Crítica | Glória e Liberdade (Olhar de Cinema 2025)
- Vinicius Oliveira
- 16 de jun.
- 3 min de leitura
Filme brinca com as possibilidades de animação para discutir diferentes versões do Brasil, mas se vê preso ao seu discurso didático.

Único representante nordestino na Mostra Competitiva Brasileira do Olhar de Cinema, o cearense Glória e Liberdade trabalha com um dos meus conceitos favoritos da ficção: as realidades alternativas. Ambientando-se numa versão do Brasil cujas regiões Norte e Nordeste foram fracionadas em países independentes após o êxito de revoltas que ocorreram na vida real (a saber: a Cabanagem, a Balaiada, a Praieira e a Sabinada), a animação acompanha a protagonista Azul conforme ela viaja por esses quatro países, com a missão secreta de convencê-los a se unirem em um único grande país. Entretanto, não demora para ela ver que as diferenças entre essas nações, oriundas do seu passado e da maneira como se constituíram, tornarão esse processo muito mais difícil do que o imaginado.
Egressa do cinema documental, a diretora Letícia Simões não abandona essa formação ao construir o longa, mesmo que estejamos diante de uma ficção científica. O próprio fato da protagonista ser ela mesma uma documentarista permite que a vejamos numa posição mais passiva e observadora na sua jornada, pelo menos nos três países iniciais: uma nação indígena equivalente ao Pará; um país comunal onde antes foram o Ceará, Maranhão e Piauí; e o Reino Unido de Pernambuco, que engloba também Alagoas, Paraíba e Rio Grande do Norte.
Diferentes figuras guiam Azul por tais nações tão distintas entre si, e um acerto do filme reside em não simplificá-las, apresentando mesmo dentro de sua curta duração as contradições que regem esses países, especialmente em termos de classe e raça.
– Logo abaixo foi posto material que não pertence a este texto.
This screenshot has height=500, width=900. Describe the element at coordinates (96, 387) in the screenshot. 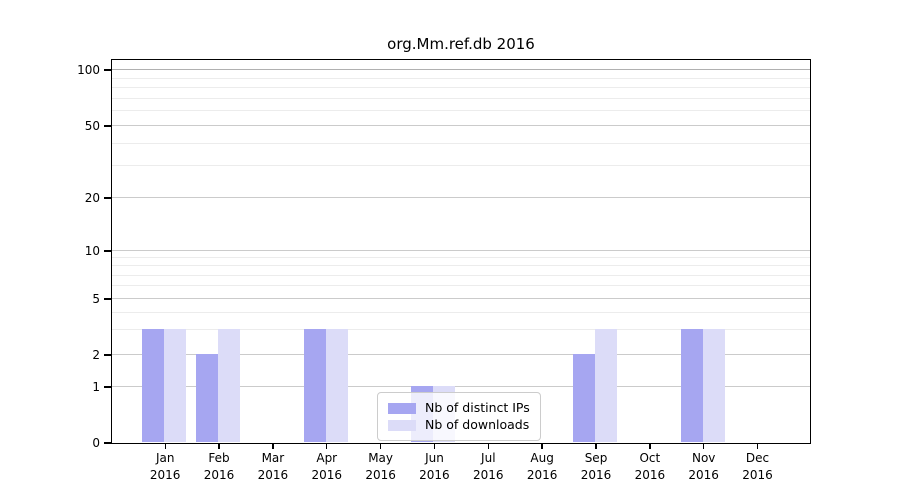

O uso de diferentes traços de animação para retratar cada país também se revela o acerto primordial da obra, ainda que seja perceptível uma desconexão entre os do primeiro bloco com os dos demais (que foram dirigidos por um único diretor de animação). Mesmo diferentes entre si, os três blocos subsequentes conseguem criar uma coesão interna entre si mais eficaz do que com o país que outrora foi o Pará.
Entretanto, mesmo com as possibilidades que carrega por se configurar dentro do âmbito da animação, Glória e Liberdade se vê vítima e refém do seu próprio discurso. Há uma constante reiteração dos mesmos pontos, seja na narração em off de Azul, seja nos comentários feitos pelos personagens que a acompanham na sua jornada, ou até mesmo nos créditos finais, sobre como as distinções entre esses países refletem as problemáticas das quais o Brasil não consegue se livrar até hoje. Esse didatismo parece reflexo da lógica documental que o filme assume, mas é como estarmos vendo mais uma aula de história (alternativa) do que um filme propriamente dito.

Quando ele enfim parece buscar criar uma narrativa para si, ao chegar na Bahia (o último dos quatro países e terra natal de Azul), esse discurso se torna ainda mais confuso e mal gerenciado, especialmente na maneira como posiciona a protagonista e sua família dentro desse contexto sociopolítico. Além do mais, é estranho que de todos os estados do Nordeste apenas Sergipe seja ignorado, uma omissão intrigante num filme que, dentre outras causas, também intenta advogar pela pluralidade da região.
Não há dúvidas de que Glória e Liberdade está carregado de boas intenções e de um discurso contundente que mostra como a história deste(s) Brasil(s) está manchada do sangue dos povos originários, dos escravizados africanos e do povo comum. Entretanto, mesmo tendo em mãos a possibilidade de trabalhar essas realidades tão contraditórias – e ocasionalmente fazer isso, muito pela potência da imagem animada –, o filme se conforma em proclamar o seu discurso a plenos pulmões, da maneira mais expositiva possível, como se receoso de usar a riqueza da animação para dizer isso por nós.